• [Problem]: Transcribe each record below word for word.

• [Extracted records]:
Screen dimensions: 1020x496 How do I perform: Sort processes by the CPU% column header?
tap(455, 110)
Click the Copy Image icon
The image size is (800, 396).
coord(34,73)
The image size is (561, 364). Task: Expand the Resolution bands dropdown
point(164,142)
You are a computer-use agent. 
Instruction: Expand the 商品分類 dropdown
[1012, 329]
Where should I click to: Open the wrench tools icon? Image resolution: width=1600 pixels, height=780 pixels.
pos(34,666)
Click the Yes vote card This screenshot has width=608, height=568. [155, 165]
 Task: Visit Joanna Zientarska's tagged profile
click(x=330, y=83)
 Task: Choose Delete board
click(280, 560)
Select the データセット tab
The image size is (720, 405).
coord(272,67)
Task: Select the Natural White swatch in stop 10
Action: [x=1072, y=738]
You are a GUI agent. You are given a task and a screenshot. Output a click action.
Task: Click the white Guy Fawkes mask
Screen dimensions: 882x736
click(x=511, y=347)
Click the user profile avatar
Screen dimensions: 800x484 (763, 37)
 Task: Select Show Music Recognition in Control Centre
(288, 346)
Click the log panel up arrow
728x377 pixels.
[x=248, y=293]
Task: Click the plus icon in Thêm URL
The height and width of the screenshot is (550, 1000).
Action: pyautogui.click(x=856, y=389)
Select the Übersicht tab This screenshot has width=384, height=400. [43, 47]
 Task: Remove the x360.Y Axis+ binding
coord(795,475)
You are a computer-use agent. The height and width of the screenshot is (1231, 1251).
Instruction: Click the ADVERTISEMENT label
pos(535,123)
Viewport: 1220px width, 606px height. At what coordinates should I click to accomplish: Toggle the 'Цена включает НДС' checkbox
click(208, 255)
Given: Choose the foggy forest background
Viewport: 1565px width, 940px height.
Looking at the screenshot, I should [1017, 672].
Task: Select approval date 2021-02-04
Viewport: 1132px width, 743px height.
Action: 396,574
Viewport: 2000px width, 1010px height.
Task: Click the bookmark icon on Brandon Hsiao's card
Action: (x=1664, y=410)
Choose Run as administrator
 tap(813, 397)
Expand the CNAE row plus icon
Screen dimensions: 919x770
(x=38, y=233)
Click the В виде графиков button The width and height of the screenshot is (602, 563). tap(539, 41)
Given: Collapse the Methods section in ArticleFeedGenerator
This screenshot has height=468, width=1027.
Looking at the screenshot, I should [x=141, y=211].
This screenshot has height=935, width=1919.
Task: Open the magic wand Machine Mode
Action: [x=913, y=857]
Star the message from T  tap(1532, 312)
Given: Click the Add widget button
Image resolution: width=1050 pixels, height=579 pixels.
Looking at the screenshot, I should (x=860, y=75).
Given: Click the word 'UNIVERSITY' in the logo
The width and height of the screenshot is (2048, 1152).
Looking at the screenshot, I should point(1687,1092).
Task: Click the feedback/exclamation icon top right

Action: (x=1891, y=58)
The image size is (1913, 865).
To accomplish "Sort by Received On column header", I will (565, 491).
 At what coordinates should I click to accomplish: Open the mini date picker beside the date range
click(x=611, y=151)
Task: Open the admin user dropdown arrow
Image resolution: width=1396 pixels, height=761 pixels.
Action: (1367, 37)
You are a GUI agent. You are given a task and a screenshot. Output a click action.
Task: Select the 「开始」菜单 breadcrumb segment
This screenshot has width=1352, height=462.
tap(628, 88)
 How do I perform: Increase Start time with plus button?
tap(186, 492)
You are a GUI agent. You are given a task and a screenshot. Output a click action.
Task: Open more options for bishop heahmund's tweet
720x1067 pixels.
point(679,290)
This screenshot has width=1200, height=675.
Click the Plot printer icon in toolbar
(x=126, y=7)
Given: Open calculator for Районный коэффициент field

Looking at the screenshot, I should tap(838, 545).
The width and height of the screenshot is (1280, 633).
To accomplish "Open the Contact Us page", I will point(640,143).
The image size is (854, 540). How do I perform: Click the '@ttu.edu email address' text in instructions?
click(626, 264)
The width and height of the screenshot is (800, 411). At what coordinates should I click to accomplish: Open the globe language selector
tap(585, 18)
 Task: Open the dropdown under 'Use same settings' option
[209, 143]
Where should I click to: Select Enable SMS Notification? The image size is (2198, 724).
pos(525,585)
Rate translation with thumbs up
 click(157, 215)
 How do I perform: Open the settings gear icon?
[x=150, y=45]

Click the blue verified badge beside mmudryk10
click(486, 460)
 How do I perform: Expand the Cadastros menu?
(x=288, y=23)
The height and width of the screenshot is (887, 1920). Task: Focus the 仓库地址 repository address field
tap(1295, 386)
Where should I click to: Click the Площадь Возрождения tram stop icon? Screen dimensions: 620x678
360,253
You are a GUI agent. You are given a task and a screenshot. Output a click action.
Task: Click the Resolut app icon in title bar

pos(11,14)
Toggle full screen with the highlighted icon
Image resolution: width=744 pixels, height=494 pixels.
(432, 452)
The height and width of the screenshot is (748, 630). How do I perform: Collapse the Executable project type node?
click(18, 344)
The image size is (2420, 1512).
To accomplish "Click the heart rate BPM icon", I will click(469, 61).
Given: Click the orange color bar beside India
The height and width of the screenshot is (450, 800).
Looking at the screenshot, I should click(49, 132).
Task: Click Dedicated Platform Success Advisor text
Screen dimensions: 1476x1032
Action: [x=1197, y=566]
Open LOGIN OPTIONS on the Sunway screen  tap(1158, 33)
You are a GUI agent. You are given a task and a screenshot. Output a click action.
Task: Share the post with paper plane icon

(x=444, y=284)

• [Result below]:
Screen dimensions: 1020x496 How do I perform: Sort processes by the CPU% column header?
tap(455, 110)
Click the Copy Image icon
The image size is (800, 396).
coord(34,73)
The image size is (561, 364). Task: Expand the Resolution bands dropdown
point(164,142)
You are a computer-use agent. 
Instruction: Expand the 商品分類 dropdown
[1012, 329]
Where should I click to: Open the wrench tools icon? Image resolution: width=1600 pixels, height=780 pixels.
pos(34,666)
Click the Yes vote card This screenshot has width=608, height=568. [155, 165]
 Task: Visit Joanna Zientarska's tagged profile
click(x=330, y=83)
 Task: Choose Delete board
click(280, 560)
Select the データセット tab
The image size is (720, 405).
coord(272,67)
Task: Select the Natural White swatch in stop 10
Action: [x=1072, y=738]
You are a GUI agent. You are given a task and a screenshot. Output a click action.
Task: Click the white Guy Fawkes mask
Screen dimensions: 882x736
click(x=511, y=347)
Click the user profile avatar
Screen dimensions: 800x484 (763, 37)
 Task: Select Show Music Recognition in Control Centre
(288, 346)
Click the log panel up arrow
728x377 pixels.
[x=248, y=293]
Task: Click the plus icon in Thêm URL
The height and width of the screenshot is (550, 1000).
Action: pyautogui.click(x=856, y=389)
Select the Übersicht tab This screenshot has width=384, height=400. [43, 47]
 Task: Remove the x360.Y Axis+ binding
coord(795,475)
You are a computer-use agent. The height and width of the screenshot is (1231, 1251).
Instruction: Click the ADVERTISEMENT label
pos(535,123)
Viewport: 1220px width, 606px height. At what coordinates should I click to accomplish: Toggle the 'Цена включает НДС' checkbox
click(208, 255)
Given: Choose the foggy forest background
Viewport: 1565px width, 940px height.
Looking at the screenshot, I should [1017, 672].
Task: Select approval date 2021-02-04
Viewport: 1132px width, 743px height.
Action: 396,574
Viewport: 2000px width, 1010px height.
Task: Click the bookmark icon on Brandon Hsiao's card
Action: (x=1664, y=410)
Choose Run as administrator
 tap(813, 397)
Expand the CNAE row plus icon
Screen dimensions: 919x770
(x=38, y=233)
Click the В виде графиков button The width and height of the screenshot is (602, 563). tap(539, 41)
Given: Collapse the Methods section in ArticleFeedGenerator
This screenshot has height=468, width=1027.
Looking at the screenshot, I should [x=141, y=211].
This screenshot has height=935, width=1919.
Task: Open the magic wand Machine Mode
Action: [x=913, y=857]
Star the message from T  tap(1532, 312)
Given: Click the Add widget button
Image resolution: width=1050 pixels, height=579 pixels.
Looking at the screenshot, I should (x=860, y=75).
Given: Click the word 'UNIVERSITY' in the logo
The width and height of the screenshot is (2048, 1152).
Looking at the screenshot, I should point(1687,1092).
Task: Click the feedback/exclamation icon top right

Action: (x=1891, y=58)
The image size is (1913, 865).
To accomplish "Sort by Received On column header", I will (565, 491).
 At what coordinates should I click to accomplish: Open the mini date picker beside the date range
click(x=611, y=151)
Task: Open the admin user dropdown arrow
Image resolution: width=1396 pixels, height=761 pixels.
Action: (1367, 37)
You are a GUI agent. You are given a task and a screenshot. Output a click action.
Task: Select the 「开始」菜单 breadcrumb segment
This screenshot has width=1352, height=462.
tap(628, 88)
 How do I perform: Increase Start time with plus button?
tap(186, 492)
You are a GUI agent. You are given a task and a screenshot. Output a click action.
Task: Open more options for bishop heahmund's tweet
720x1067 pixels.
point(679,290)
This screenshot has width=1200, height=675.
Click the Plot printer icon in toolbar
(x=126, y=7)
Given: Open calculator for Районный коэффициент field

Looking at the screenshot, I should tap(838, 545).
The width and height of the screenshot is (1280, 633).
To accomplish "Open the Contact Us page", I will point(640,143).
The image size is (854, 540). How do I perform: Click the '@ttu.edu email address' text in instructions?
click(626, 264)
The width and height of the screenshot is (800, 411). At what coordinates should I click to accomplish: Open the globe language selector
tap(585, 18)
 Task: Open the dropdown under 'Use same settings' option
[209, 143]
Where should I click to: Select Enable SMS Notification? The image size is (2198, 724).
pos(525,585)
Rate translation with thumbs up
 click(157, 215)
 How do I perform: Open the settings gear icon?
[x=150, y=45]

Click the blue verified badge beside mmudryk10
click(486, 460)
 How do I perform: Expand the Cadastros menu?
(x=288, y=23)
The height and width of the screenshot is (887, 1920). Task: Focus the 仓库地址 repository address field
tap(1295, 386)
Where should I click to: Click the Площадь Возрождения tram stop icon? Screen dimensions: 620x678
360,253
You are a GUI agent. You are given a task and a screenshot. Output a click action.
Task: Click the Resolut app icon in title bar

pos(11,14)
Toggle full screen with the highlighted icon
Image resolution: width=744 pixels, height=494 pixels.
(432, 452)
The height and width of the screenshot is (748, 630). How do I perform: Collapse the Executable project type node?
click(18, 344)
The image size is (2420, 1512).
To accomplish "Click the heart rate BPM icon", I will click(469, 61).
Given: Click the orange color bar beside India
The height and width of the screenshot is (450, 800).
Looking at the screenshot, I should click(49, 132).
Task: Click Dedicated Platform Success Advisor text
Screen dimensions: 1476x1032
Action: [x=1197, y=566]
Open LOGIN OPTIONS on the Sunway screen  tap(1158, 33)
You are a GUI agent. You are given a task and a screenshot. Output a click action.
Task: Share the post with paper plane icon

(x=444, y=284)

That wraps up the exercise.